On this ground, two cultures —
Indian and European — confronted one another. Here a commercial town and government center grew, declined, grew again, and declined again. Residents raised supplies for the
Continental Army and, during the depression after the
American Revolution, closed the courts to prevent foreclosures. A great
US President's kidnapping was plotted, a scheme that ended in his murder. Twenty years earlier two free Africans were tried and convicted in the courthouse for leading a peaceful slave insurrection.
This is Port Tobacco.
Potobac, one of the ancestral groups of today's
Piscataway Indians and other native groups, had a village in this area in the
1600s. By the end of that century or early in the next Europeans built a scatter of houses and warehouses called
Chandler's Town.

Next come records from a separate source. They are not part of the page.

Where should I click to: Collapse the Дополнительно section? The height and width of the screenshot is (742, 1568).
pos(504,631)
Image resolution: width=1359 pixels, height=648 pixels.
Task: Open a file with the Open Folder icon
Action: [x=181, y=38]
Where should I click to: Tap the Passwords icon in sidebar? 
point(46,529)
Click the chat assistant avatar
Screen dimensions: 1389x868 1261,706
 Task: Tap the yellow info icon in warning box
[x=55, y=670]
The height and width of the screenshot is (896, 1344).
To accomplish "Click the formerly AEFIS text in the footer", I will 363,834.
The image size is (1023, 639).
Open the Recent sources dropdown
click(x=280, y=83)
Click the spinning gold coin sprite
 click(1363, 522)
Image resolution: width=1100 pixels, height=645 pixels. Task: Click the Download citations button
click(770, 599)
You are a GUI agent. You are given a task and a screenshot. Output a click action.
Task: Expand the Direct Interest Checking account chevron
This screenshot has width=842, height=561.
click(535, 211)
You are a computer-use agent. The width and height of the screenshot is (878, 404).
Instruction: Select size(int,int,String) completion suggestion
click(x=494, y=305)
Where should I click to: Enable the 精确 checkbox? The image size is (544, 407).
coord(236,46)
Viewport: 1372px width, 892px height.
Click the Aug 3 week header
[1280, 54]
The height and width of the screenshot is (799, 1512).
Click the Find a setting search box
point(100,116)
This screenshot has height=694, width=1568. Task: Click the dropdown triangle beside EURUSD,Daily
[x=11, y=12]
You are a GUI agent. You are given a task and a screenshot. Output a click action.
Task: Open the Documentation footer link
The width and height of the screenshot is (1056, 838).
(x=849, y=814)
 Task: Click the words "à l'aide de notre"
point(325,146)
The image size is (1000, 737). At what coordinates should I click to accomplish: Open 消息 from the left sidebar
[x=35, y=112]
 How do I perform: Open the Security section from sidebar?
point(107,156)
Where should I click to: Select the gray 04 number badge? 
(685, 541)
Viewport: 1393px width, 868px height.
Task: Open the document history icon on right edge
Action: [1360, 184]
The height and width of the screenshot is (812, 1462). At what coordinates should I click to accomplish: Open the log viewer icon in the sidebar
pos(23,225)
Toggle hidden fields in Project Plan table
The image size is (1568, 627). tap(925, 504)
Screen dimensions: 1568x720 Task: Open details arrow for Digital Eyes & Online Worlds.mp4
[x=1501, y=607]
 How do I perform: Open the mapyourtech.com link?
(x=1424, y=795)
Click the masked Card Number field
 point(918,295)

Renamed
Charles Town in 1727, but known locally throughout its history as
Port Tobacco, the town became, and remained, the
seat of Charles County government until 1896.
The
only surviving map of the town dates to 1888, 200 years after initial European settlement. Over those years the town's inhabitants and neighbors shared in the nation's major experiences:
· contact and conflicts with Native Americans;
·
the Revolutionary War;
· religious diversity;
· slavery;
· the Civil War; and
· segregation, to name a few.
The people of Port Tobacco helped forge the nation's character. Current research examines those people and the nation they helped create.
The
Port Tobacco Archaeological Project was created in
2007 to research the 300-year-old town and its aboriginal predecessors.
Tens of thousands of
artifacts have been unearthed to date, many dating to the years before the
American Revolution of 1776 to 1783. Scientists study those objects to learn about the beliefs and customs of the area's inhabitants, and to illuminate a complex history that has shaped our present.